Four-Year College Faculty-Student Team Fellowships Program
In summer 2015, the following faculty/student teams joined the MRSEC group:
"We are investigating the use of office inkjet printers to create thick-films of organic substances, that will then be tested for ferroelectric properties. We are currently printing croconic acid, a known ferroelectric material in crystalline form, on various substrates such as gold, silicon, and titanium trisulfide. In addition to printing thick-films, we are also attempting to co-crystallize croconic acid and 3-hydroxyphenalenone."
"Mn-based Heusler compounds have attracted significant attention because of their multifunctional properties including half-metallic high temperature ferri- and ferromagnetism, and shape memory effect. Some of the Mn-based alloys crystallize in a tetragonal structure with high perpendicular magnetic anisotropy and high spin polarization at the Fermi level showing huge potential for the spin transfer torque based non-volatile memory and logic devices. We theoretically study structural and elastic properties of Mn2RuSn, using first-principles calculations, to explore cubic and tetragonal phases of this material, possible structural phase transitions, and elastic parameters, such as bulk modulus, and Poisson’s ratio. We also study the possible tuning of electronic and magnetic properties of Mn2RuSn with its elastic properties, aiming to shed light on its potential device applications."

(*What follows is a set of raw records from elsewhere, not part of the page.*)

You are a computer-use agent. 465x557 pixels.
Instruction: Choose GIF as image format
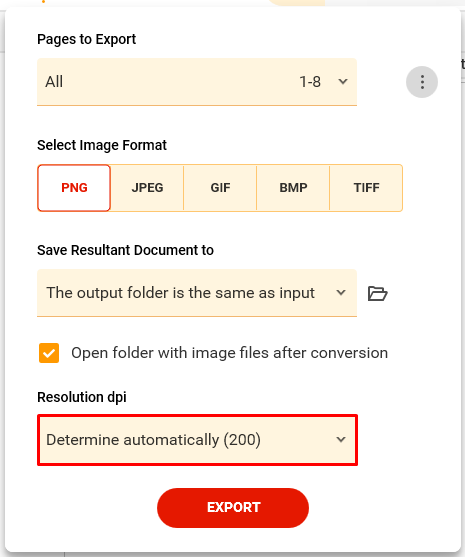220,188
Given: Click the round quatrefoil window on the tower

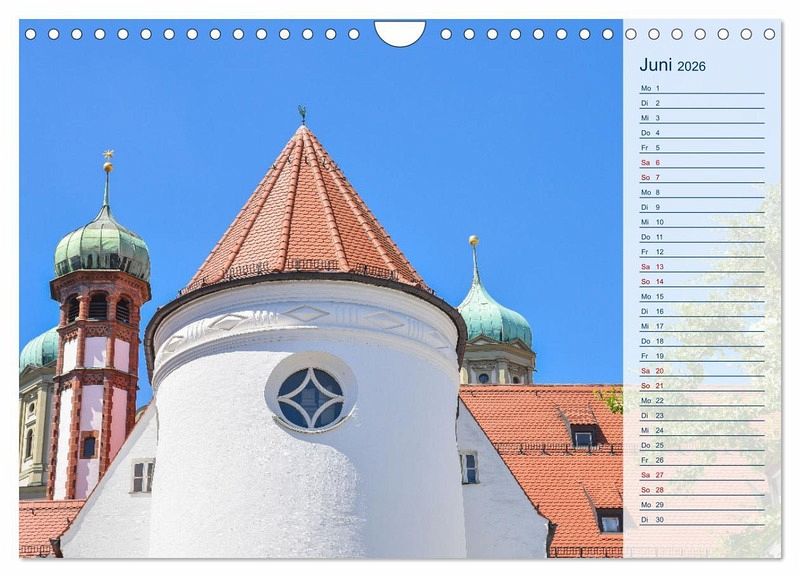Looking at the screenshot, I should (x=310, y=398).
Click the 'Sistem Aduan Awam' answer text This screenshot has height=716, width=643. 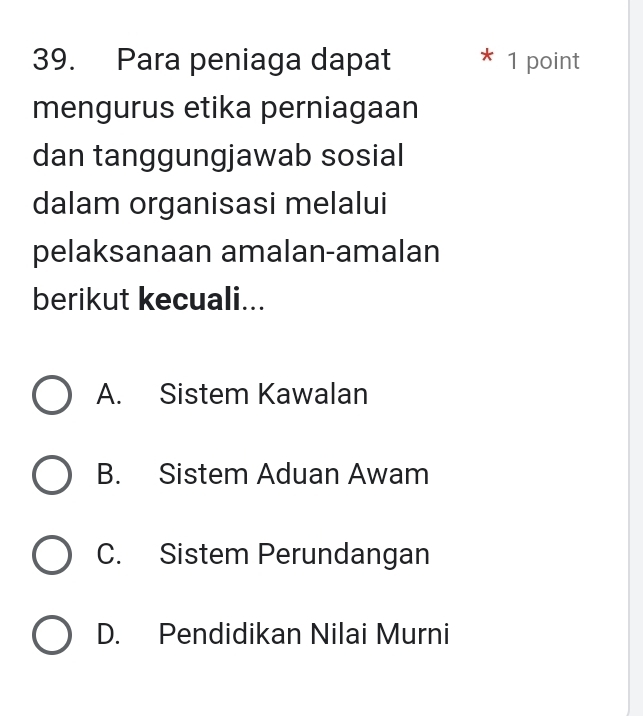[293, 475]
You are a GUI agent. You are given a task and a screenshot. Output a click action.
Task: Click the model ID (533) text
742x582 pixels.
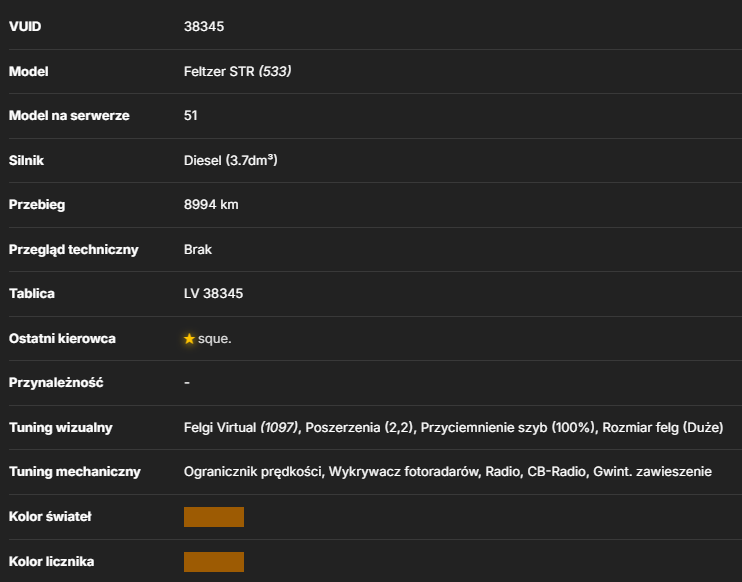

"Transparent conducting oxide (TCO) thin films of In2O3, SnO2, ZnO, and their mixtures have been extensively used in optoelectronic applications such as transparent electrodes in solar photovoltaic devices. Amorphous indium–zinc oxide (IZO) thin films can be deposited by radio frequency (RF) magnetron sputtering from a In2O3–10 wt.% ZnO sintered ceramic target, and this project is to optimize the RF power and the thickness of film to reach the maximum conductivity and transparency in visible spectrum."
"My student and I are collaborating with Prof. Adenwalla and her graduate student Keith Foreman this summer. We're contributing to investigations of the interface between cobalt and an organic ferroelectric material called vinylidene fluoride (VDF) in two ways. In one method, we are creating transmission electron microscopy (TEM) samples of the interface. In the TEM work, we're also collaborating with Prof. Shield and his graduate student Mak Koten. The Co-VDF interface is challenging for TEM work due to the soft, organic properties of the VDF film. In a second investigation, we examine the Co-VDF interface with ferroelectric mapping and magneto-optical kerr effect (MOKE) measurements. The VDF material is of interest because it may someday be used to control the reading and writing of magnetic memory bits with electric fields, which would operate without as much heat loss and damage as is inherent with magnetic field control."